Herr Präsident! Liebe Kolleginnen und Kollegen! Spätestens mit der Schwerpunktkontrolle des Zolls im Februar hat sich bestätigt, was wir schon lange befürchtet haben. Es wurden zahlreiche Missstände aufgedeckt, Missstände, die gegen geltendes Recht verstoßen; das wurde von den Vorrednern bereits angesprochen. Es kam zu Verstößen gegen das Mindestlohngesetz und das Arbeitszeitgesetz, zu Sozialversicherungsbetrug, Schwarzarbeit usw. usf.
Herr Heil, Sie haben bereits im März diesen Missständen den Kampf angesagt. Das war gut und richtig so. Nun, nach einem halben Jahr, schlagen Sie dem Haus ein neues Gesetz vor. Ich hätte mir gewünscht – ich denke, die Bürgerinnen und Bürger erwarten das auch zu Recht –, dass der Staat zunächst alles daransetzt, die Gesetze, die wir haben, durchzusetzen, bevor er neue schreibt.
Der vorliegende Entwurf beschränkt sich keinesfalls auf den kritischen Bereich der Paketzustellung. Vielmehr adressieren Sie im Gesetzestext ausdrücklich alle Unternehmen im Speditions-, Logistik- und Transportgewerbe. Unbestritten, auf der letzten Meile herrschen mitunter inakzeptable Zustände. Das rechtfertigt aber nicht, dass Sie eine ganze Branche mit über 600 000 Beschäftigten unter Generalverdacht stellen, sozusagen in toto in Sippenhaft nehmen.
Damit treffen Sie auch Tausende von redlichen Speditionsunternehmen, die Tag für Tag die komplexen Lieferketten unserer Wirtschaft mit Waren versorgen.
Der Geltungsbereich ist entweder unscharf oder zu weit gefasst. Beides ist unzulässig.
Die Branche funktioniert übrigens seit über 100 Jahren hochgradig arbeitsteilig. Jeder Transport wird vom Spediteur organisiert und vom Frachtführer gefahren. Jedes Branchenunternehmen entscheidet selbst, welchen Teil des Jobs es selbst übernimmt und welchen Teil es Vertragspartnern übergibt. Diese Arbeitsteilung ergibt Tag für Tag Millionen von einzelnen Vertragsverhältnissen. Das ist, wie gesagt, im Handelsgesetzbuch seit über 100 Jahren so angelegt. Es drängt sich so ein bisschen der Verdacht auf, dass sich das Arbeitsministerium mit den normalen Abläufen der Branche nicht so richtig beschäftigt hat. Für mich jedenfalls sieht Zielgenauigkeit anders aus.
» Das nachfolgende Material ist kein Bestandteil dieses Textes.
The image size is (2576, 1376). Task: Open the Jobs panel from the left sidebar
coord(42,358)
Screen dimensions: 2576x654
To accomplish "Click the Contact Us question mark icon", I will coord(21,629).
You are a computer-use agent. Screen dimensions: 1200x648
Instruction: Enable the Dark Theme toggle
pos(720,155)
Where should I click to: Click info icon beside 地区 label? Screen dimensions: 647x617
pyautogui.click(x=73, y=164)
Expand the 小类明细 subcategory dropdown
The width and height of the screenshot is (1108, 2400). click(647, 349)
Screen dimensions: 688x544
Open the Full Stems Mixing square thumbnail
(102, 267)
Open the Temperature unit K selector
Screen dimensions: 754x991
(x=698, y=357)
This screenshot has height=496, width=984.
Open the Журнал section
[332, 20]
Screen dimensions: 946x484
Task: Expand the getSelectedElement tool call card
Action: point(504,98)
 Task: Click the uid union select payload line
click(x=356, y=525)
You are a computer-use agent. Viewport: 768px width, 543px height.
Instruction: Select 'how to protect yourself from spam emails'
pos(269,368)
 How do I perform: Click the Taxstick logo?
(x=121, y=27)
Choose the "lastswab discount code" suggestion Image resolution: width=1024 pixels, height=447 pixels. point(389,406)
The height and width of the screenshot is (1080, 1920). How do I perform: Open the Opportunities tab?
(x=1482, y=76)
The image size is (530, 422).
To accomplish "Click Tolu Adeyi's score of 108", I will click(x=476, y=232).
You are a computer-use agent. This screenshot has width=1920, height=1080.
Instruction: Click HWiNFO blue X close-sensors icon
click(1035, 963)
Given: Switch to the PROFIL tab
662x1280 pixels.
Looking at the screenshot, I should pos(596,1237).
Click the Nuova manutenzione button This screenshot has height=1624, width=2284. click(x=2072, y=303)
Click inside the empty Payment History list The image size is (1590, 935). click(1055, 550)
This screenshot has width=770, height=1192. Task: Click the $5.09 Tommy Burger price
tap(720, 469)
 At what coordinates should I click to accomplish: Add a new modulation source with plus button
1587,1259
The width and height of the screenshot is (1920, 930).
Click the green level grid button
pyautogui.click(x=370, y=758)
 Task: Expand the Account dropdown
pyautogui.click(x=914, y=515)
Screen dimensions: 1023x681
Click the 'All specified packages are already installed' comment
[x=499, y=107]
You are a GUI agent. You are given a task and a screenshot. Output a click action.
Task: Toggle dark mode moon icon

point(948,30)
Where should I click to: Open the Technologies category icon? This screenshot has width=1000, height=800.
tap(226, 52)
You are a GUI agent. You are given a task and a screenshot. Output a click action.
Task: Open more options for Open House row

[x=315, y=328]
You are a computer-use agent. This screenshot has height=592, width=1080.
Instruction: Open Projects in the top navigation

Das Ministerium schlägt das Instrument der Nachunternehmerhaftung vor. Wozu führt das? Zigtausende ehrliche Unternehmen werden Unbedenklichkeitsbescheinigungen beantragen und verwalten müssen. Diejenigen, die teils mit krimineller Energie zu Missbrauch anstiften oder ihn selbst betreiben, schicken die Paketboten in die Selbstständigkeit.
Hat der Bote mehrere Auftraggeber, treffen nicht einmal die Kriterien der Scheinselbstständigkeit zu, und Paketboten und Behörden und wir alle schauen weiter in die Röhre. Die Ehrlichen werden mit mehr Bürokratie belastet. Die Übeltäter treiben Zusteller in prekäre Selbstständigkeit. So setzt man Fehlanreize. Das können Sie nicht ernsthaft wollen.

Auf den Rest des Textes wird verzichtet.